- _Assignment 1_:
Answer these questions using the knitting story.
(a) In what month and year was the writer diagnosed with early breast cancer?
(b) What was the first item the writer knitted, and for whom?
(c) How many poppies did the writer knit?
- _Assignment 2_:
Repeat the knitting story's text between "Three weeks after" and "best possible place.", inclusive.
- _Assignment 3_:
According to the knitting story, why did the small knitting projects bring the writer a place of calm? Answer in one to three sentences.

- _Supplied text_:
-*-*-
A welcome diversion | PERSONAL STORY

My early career required that I have some skills and interest in various textile crafts, particularly dressmaking techniques. Perhaps because of this, I never ever had any interest in knitting and did not imagine I ever would.

Three weeks after being diagnosed with early breast cancer in August 2013, secondary breast cancer was confirmed. In a moment, many things in my life were not to be what I had imagined. Suddenly life was about “hope and hurdles” and considerable uncertainty. It was easy to be fearful for myself and those I love. It was hard to keep my mind calm and focus on putting my life in the best possible place.

By chance a number of factors came together: I found two balls of wool among my possessions, I made friends with an enthusiastic knitter, two members of the family announced pregnancies, I learned of the 5000 Poppies Project (honouring Anzacs), and my mother (a very experienced knitter) spoke of her enjoyment of knitting babies garments.

With only a very basic understanding of knitting I created a simple scarf for my husband. I then knitted 50 poppies to commemorate the contribution of my forebears in WWI and WWII. With a little more confidence, I then had a go at knitting items for babies.

As I undertook these small projects, I found a new joy and peace: I could do something that had some value (no matter how small) and, most importantly, the knitting occupied both my mind and my hands. I had found a place of calm.
-*-*-
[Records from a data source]

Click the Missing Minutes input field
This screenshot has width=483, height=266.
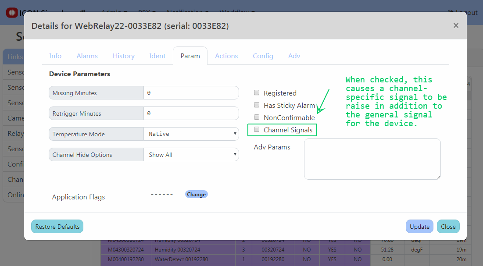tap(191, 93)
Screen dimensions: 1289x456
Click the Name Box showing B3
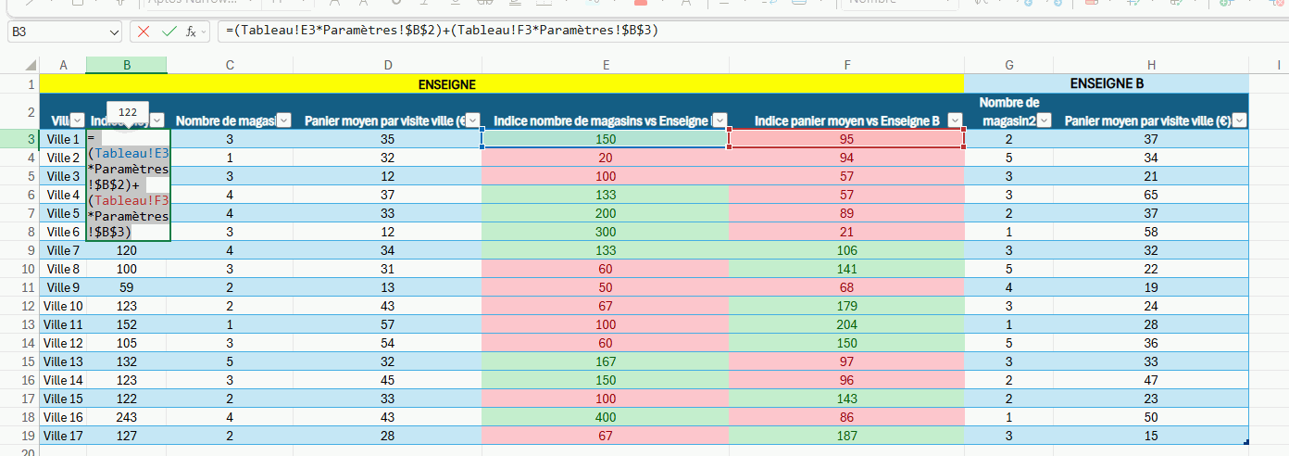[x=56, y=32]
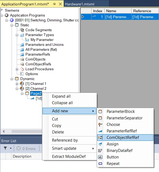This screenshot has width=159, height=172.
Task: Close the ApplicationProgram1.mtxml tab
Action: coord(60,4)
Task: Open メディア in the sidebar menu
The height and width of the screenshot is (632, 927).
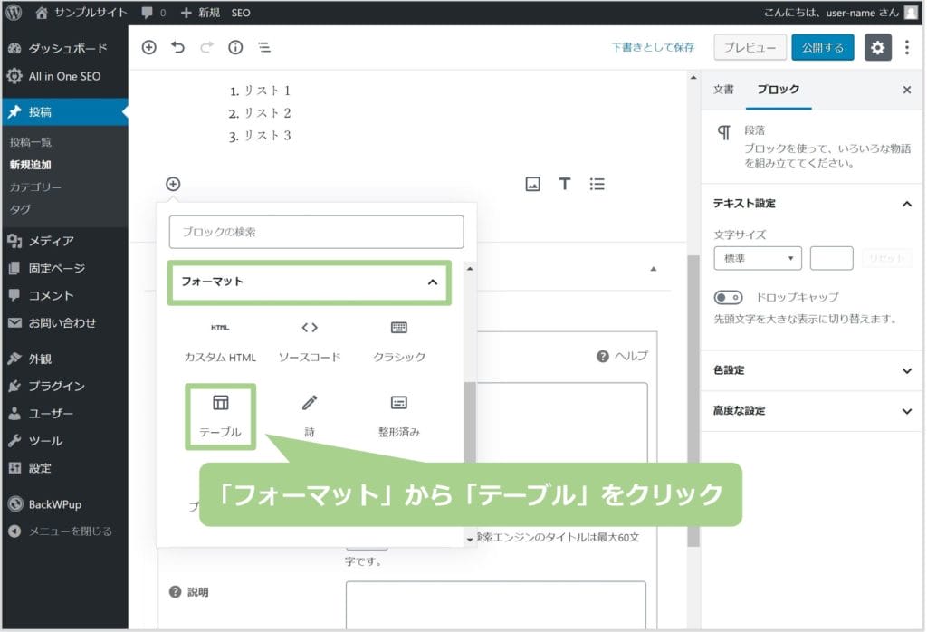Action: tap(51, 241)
-*-*-
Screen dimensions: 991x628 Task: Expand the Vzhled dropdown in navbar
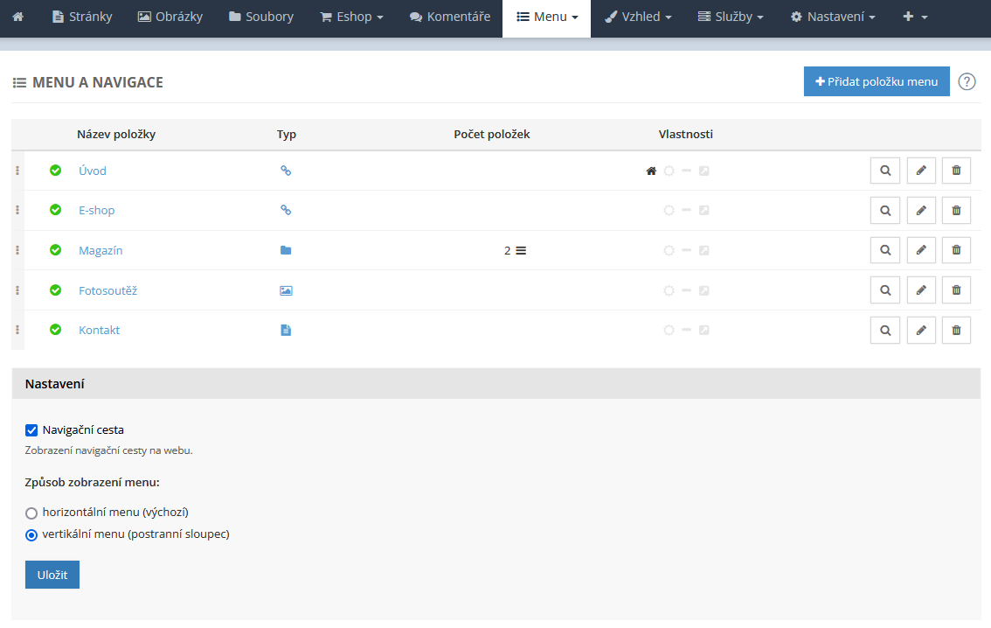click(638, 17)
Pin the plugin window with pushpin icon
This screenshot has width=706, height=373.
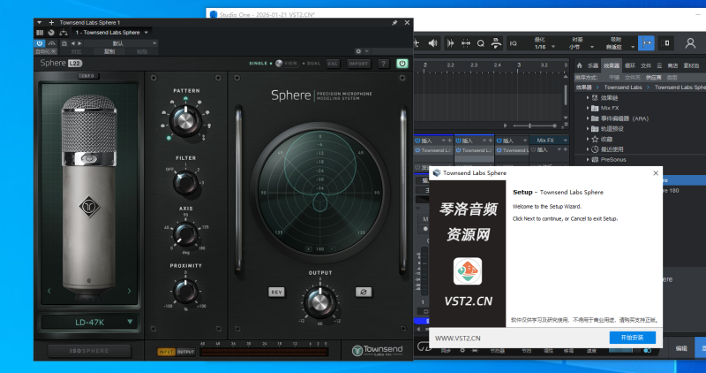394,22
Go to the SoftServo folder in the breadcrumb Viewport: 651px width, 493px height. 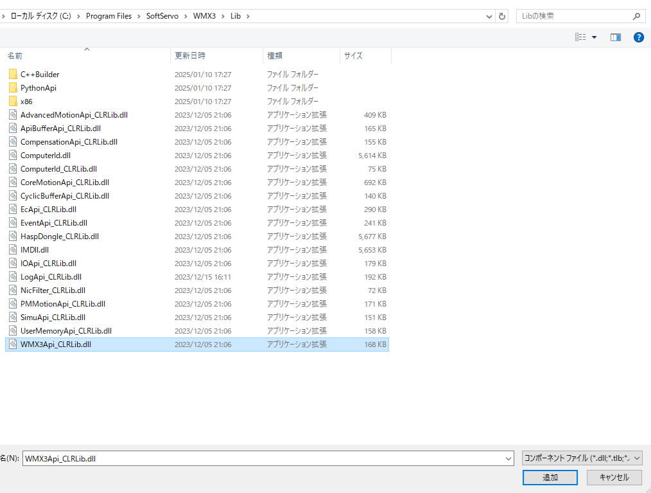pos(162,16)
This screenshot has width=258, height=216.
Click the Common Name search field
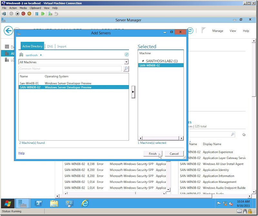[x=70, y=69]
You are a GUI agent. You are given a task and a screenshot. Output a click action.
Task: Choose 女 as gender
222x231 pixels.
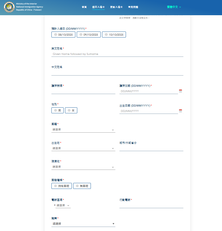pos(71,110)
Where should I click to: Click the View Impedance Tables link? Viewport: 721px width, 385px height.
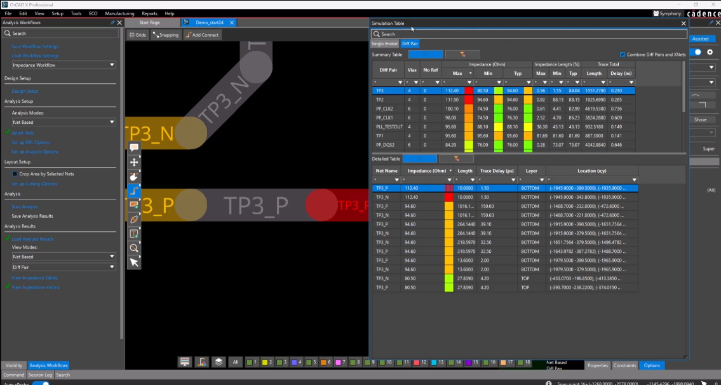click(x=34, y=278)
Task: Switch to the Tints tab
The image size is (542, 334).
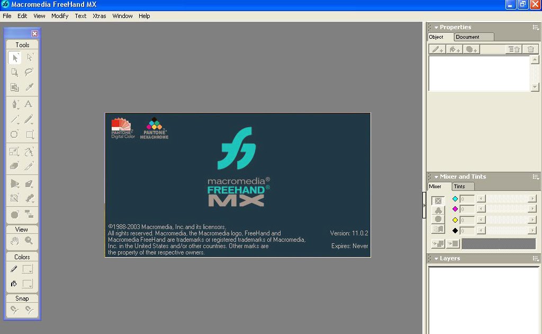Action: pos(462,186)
-*-*-
- _Result 1_:
(a) August 2013
(b) A simple scarf for the writer's husband
(c) 50

- _Result 2_:
Three weeks after being diagnosed with early breast cancer in August 2013, secondary breast cancer was confirmed. In a moment, many things in my life were not to be what I had imagined. Suddenly life was about “hope and hurdles” and considerable uncertainty. It was easy to be fearful for myself and those I love. It was hard to keep my mind calm and focus on putting my life in the best possible place.

- _Result 3_:
The projects let the writer do something that had some value, no matter how small. Most importantly, the knitting occupied both the writer's mind and hands.